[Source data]

------------------------------------------------------------

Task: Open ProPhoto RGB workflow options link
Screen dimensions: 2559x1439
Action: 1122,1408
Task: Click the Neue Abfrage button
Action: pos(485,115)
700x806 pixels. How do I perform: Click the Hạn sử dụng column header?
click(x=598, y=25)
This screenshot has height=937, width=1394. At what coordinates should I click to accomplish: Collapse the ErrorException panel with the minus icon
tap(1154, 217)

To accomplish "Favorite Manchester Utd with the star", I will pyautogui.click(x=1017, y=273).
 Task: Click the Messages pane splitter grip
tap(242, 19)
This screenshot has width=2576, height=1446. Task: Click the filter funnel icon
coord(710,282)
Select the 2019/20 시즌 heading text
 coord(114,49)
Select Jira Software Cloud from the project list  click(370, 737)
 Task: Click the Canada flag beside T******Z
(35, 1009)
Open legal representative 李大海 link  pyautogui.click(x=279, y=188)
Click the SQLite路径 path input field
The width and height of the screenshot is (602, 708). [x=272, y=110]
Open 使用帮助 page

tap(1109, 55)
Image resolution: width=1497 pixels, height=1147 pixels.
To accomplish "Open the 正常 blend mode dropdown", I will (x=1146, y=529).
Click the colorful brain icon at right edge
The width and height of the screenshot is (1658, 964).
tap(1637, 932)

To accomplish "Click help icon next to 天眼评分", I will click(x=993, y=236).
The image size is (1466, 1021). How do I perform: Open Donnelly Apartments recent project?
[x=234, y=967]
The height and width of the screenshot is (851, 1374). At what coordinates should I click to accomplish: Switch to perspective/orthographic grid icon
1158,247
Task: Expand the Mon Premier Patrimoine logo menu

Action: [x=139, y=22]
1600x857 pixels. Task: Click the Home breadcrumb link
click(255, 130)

------------------------------------------------------------

Rewrite all of the source data with every "accomplish" changed to "complete", keeping everything else the same.

- [The result]:
Task: Open ProPhoto RGB workflow options link
Screen dimensions: 2559x1439
Action: 1122,1408
Task: Click the Neue Abfrage button
Action: pos(485,115)
700x806 pixels. How do I perform: Click the Hạn sử dụng column header?
click(x=598, y=25)
This screenshot has height=937, width=1394. At what coordinates should I click to complete: Collapse the ErrorException panel with the minus icon
tap(1154, 217)

To complete "Favorite Manchester Utd with the star", I will pyautogui.click(x=1017, y=273).
 Task: Click the Messages pane splitter grip
tap(242, 19)
This screenshot has width=2576, height=1446. Task: Click the filter funnel icon
coord(710,282)
Select the 2019/20 시즌 heading text
 coord(114,49)
Select Jira Software Cloud from the project list  click(370, 737)
 Task: Click the Canada flag beside T******Z
(35, 1009)
Open legal representative 李大海 link  pyautogui.click(x=279, y=188)
Click the SQLite路径 path input field
The width and height of the screenshot is (602, 708). [x=272, y=110]
Open 使用帮助 page

tap(1109, 55)
Image resolution: width=1497 pixels, height=1147 pixels.
To complete "Open the 正常 blend mode dropdown", I will (x=1146, y=529).
Click the colorful brain icon at right edge
The width and height of the screenshot is (1658, 964).
tap(1637, 932)

To complete "Click help icon next to 天眼评分", I will click(x=993, y=236).
The image size is (1466, 1021). How do I perform: Open Donnelly Apartments recent project?
[x=234, y=967]
The height and width of the screenshot is (851, 1374). At what coordinates should I click to complete: Switch to perspective/orthographic grid icon
1158,247
Task: Expand the Mon Premier Patrimoine logo menu

Action: [x=139, y=22]
1600x857 pixels. Task: Click the Home breadcrumb link
click(255, 130)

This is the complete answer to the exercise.